Code your own indicator - II

While the RSI is decent, it is somewhat outdated as far as indicators go. In this exercise, you will code a simplified version of another indicator from scratch. The indicator is called the David Varadi Oscillator (DVO), originated by David Varadi, a quantitative research director.

The purpose of this oscillator is similar to something like the RSI in that it attempts to find opportunities to buy a temporary dip and sell in a temporary uptrend. In addition to obligatory market data, an oscillator function takes in two lookback periods.

First, the function computes a ratio between the closing price and average of high and low prices. Next, it applies an SMA to that quantity to smooth out noise, usually on a very small time frame, such as two days. Finally, it uses the runPercentRank() function to take a running percentage rank of this average ratio, and multiplies it by 100 to convert it to a 0-100 quantity.

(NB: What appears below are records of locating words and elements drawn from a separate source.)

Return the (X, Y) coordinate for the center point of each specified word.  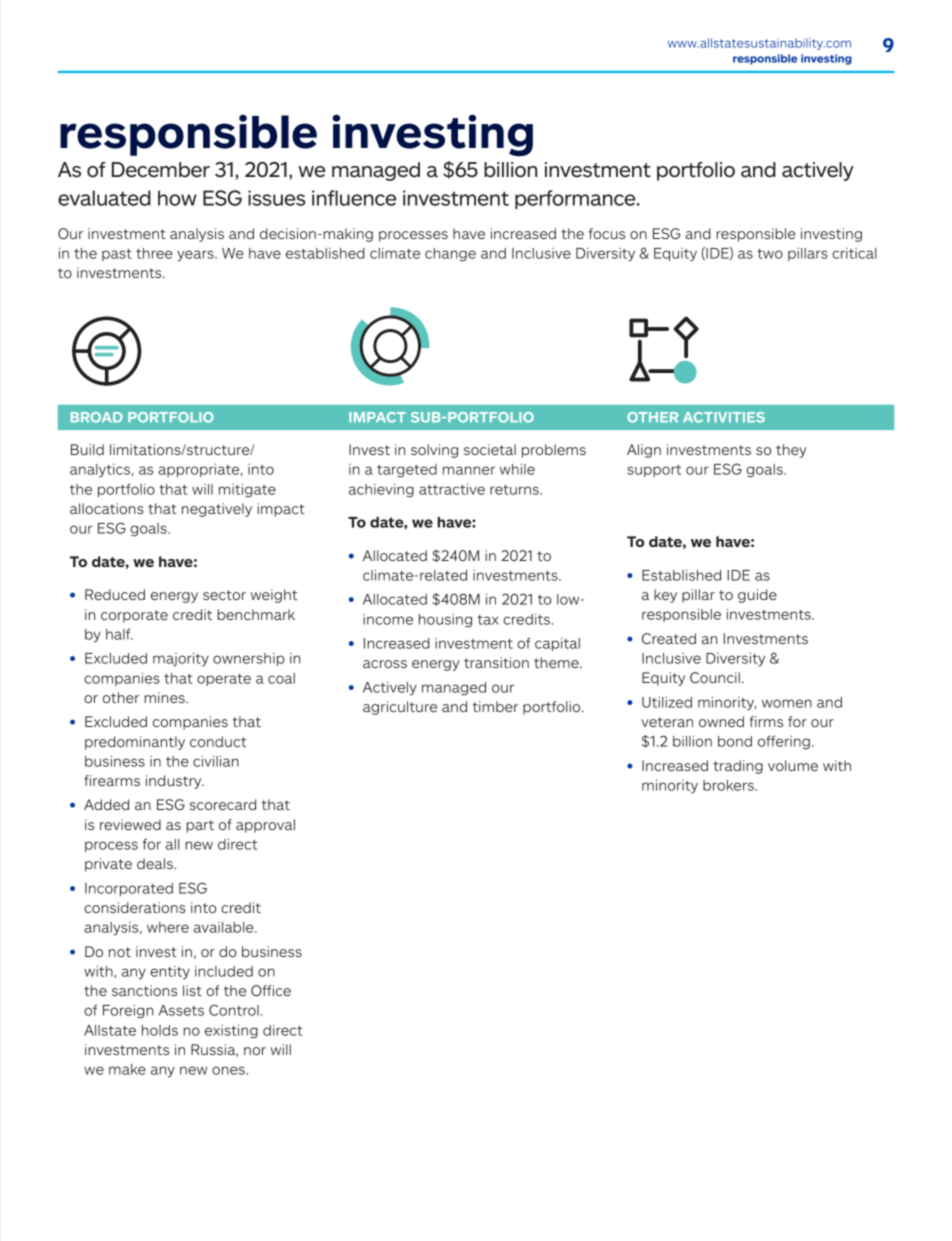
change (450, 255)
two (770, 254)
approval (265, 826)
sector (224, 595)
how (177, 198)
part (200, 826)
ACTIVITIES (724, 417)
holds (160, 1030)
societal (490, 449)
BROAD (97, 417)
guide (757, 596)
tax (488, 620)
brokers (729, 785)
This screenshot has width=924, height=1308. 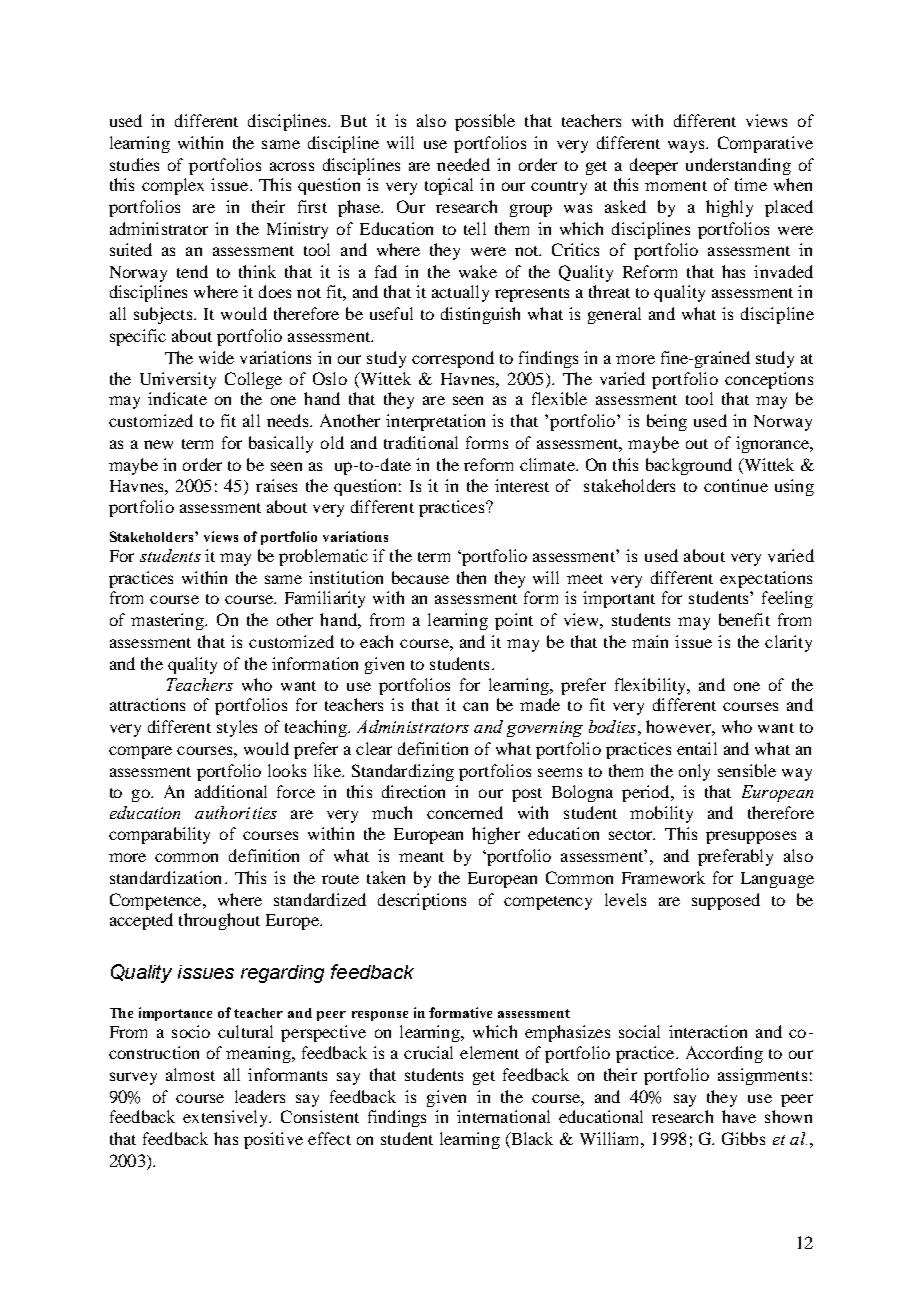 What do you see at coordinates (463, 164) in the screenshot?
I see `needed` at bounding box center [463, 164].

Think about the way that students get percentile scores after taking a standardized test (that is, if a student got an 800 on her math section, she might be in the 95th percentile nationally). runPercentRank() does the same thing, except over time. This indicator provides the rank for the latest observation when taken in the context over some past period that the user specifies. For example, if something has a runPercentRank value of .90 when using a lookback period of 126, it means it's in the 90th percentile when compared to itself and the past 125 observations.

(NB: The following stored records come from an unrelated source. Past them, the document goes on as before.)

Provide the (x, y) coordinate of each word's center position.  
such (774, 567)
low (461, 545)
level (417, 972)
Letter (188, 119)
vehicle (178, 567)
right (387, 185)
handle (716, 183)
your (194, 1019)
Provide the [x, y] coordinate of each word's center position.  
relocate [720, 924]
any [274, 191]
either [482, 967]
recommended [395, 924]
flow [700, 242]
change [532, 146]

Your job is to implement this indicator and save it as DVO. Some of the necessary code has been provided, and the quantstrat, TTR, and quantmod packages are loaded into your workspace.

Instructions

100 XP
  • Create and name a function, DVO, for the indicator described above. The three arguments for your function will be HLC, navg (default to 2), and percentlookback (default to 126).
  • The ratio of the close (Cl()) of HLC divided by the average of the high (Hi()) and low (Lo()) prices is computed for you.
  • Use SMA() to implement a moving average of this ratio, parameterized by the navg argument. Save this as avgratio.
  • Use runPercentRank() to implement a percentage ranking system for avgratio.